Mashups and Subject Guides

I just had an interesting thought about library websites and mashups. Look at Wikipedia’s definition of a mashup:

“A mashup is a website or web application that seamlessly combines content from more than one source into an integrated experience.”

… and it goes on …

“Content used in mashups is typically sourced from a third party via a public interface or API. Other methods of sourcing content for mashups include Web feeds (e.g. RSS or Atom) and JavaScript.”

I was thinking about how I could add the concept of mashups into my fledgling web 2.0 presentation, and trying to come up with a not-too-techie example or two (pass some along if you have them!). And it dawned on me – those pesky Subject Guides that I talk about frequently could be considered to be mashups!

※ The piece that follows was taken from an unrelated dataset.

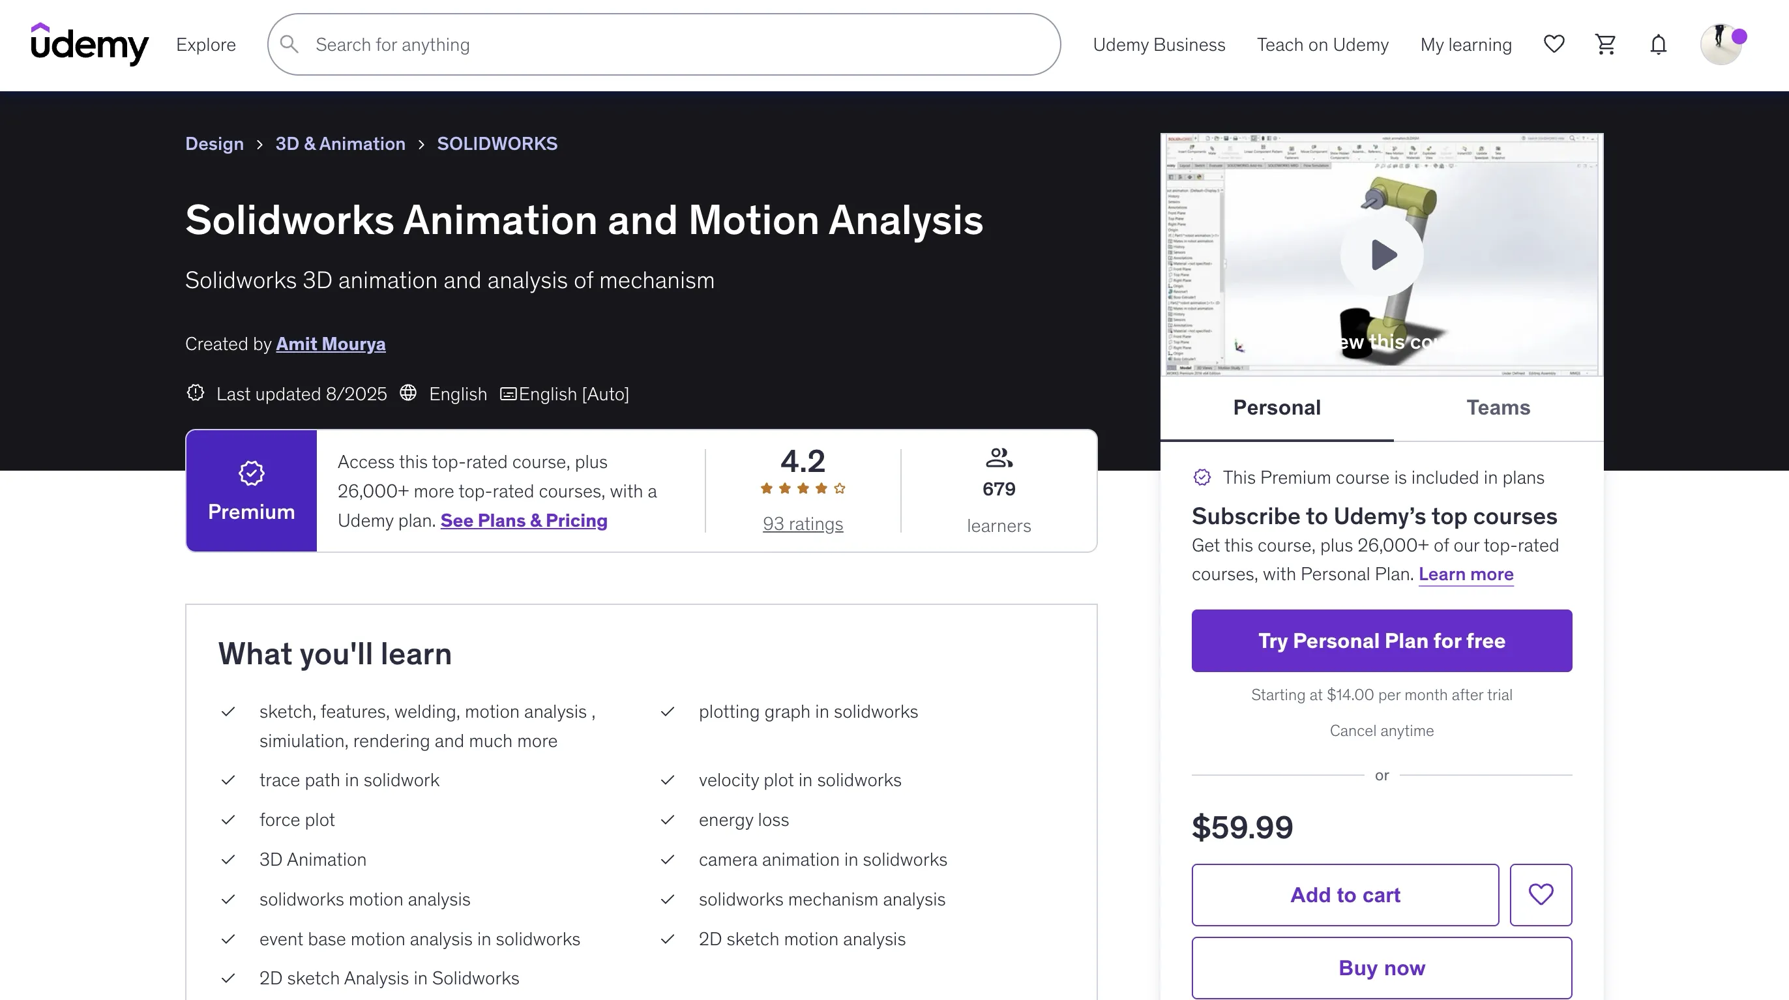Open 3D & Animation breadcrumb

pos(340,144)
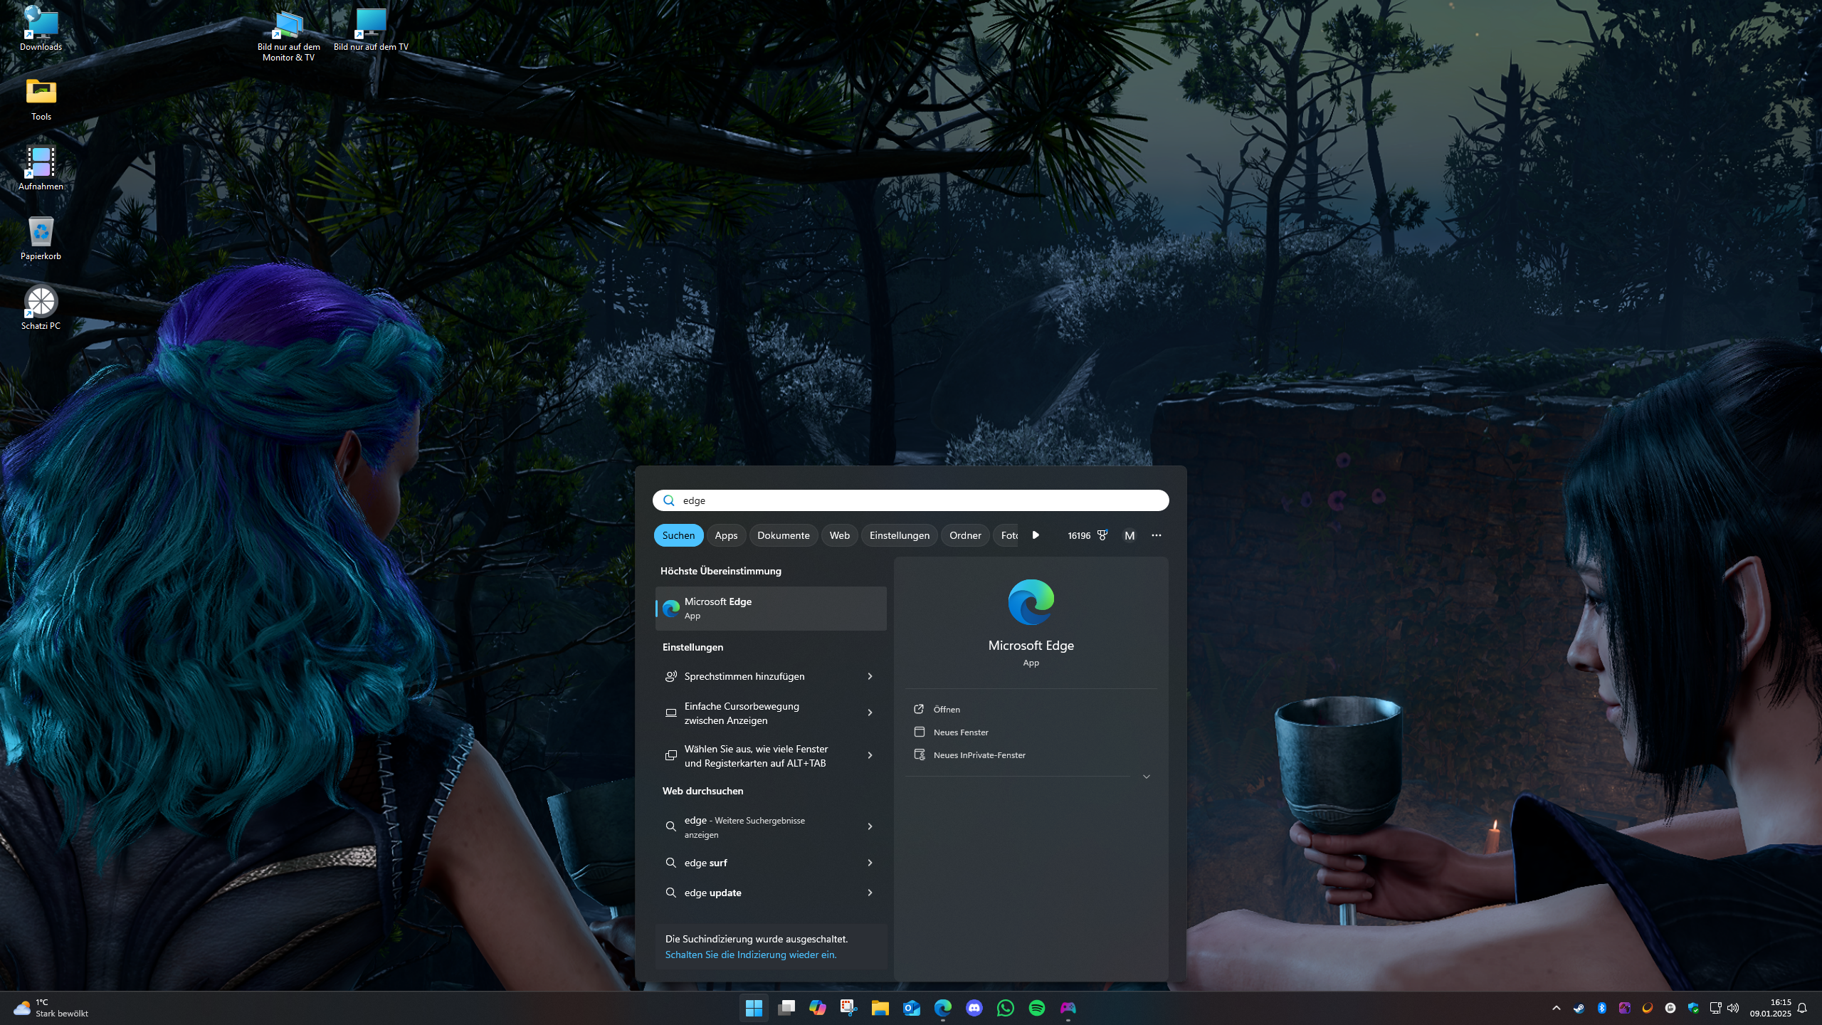Open WhatsApp taskbar icon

Why? A Subject Guide for a library website combines information from different sources. It can point to and even house information from the catalog, like new books or videos on a specific topic. It can point to articles in a database. It can point to original content created by staff. It can point to global web content. The catch is that it focuses on one area, or topic.

And in the process, a subject guide can use a combination of HTML, RSS, XML, Javascript, PERL, ColdFusion (in my library’s case),etc to create these guides.

OK – a subject guide maybe doesn’t really catch the geeky essense of a mashup, because for the most part, we aren’t using APIs or public interfaces to capture the information. But still – the concept is the same. We are taking information from “more than one source,” and combining it into an “integrated experience” that will help our patrons quickly find the information they need.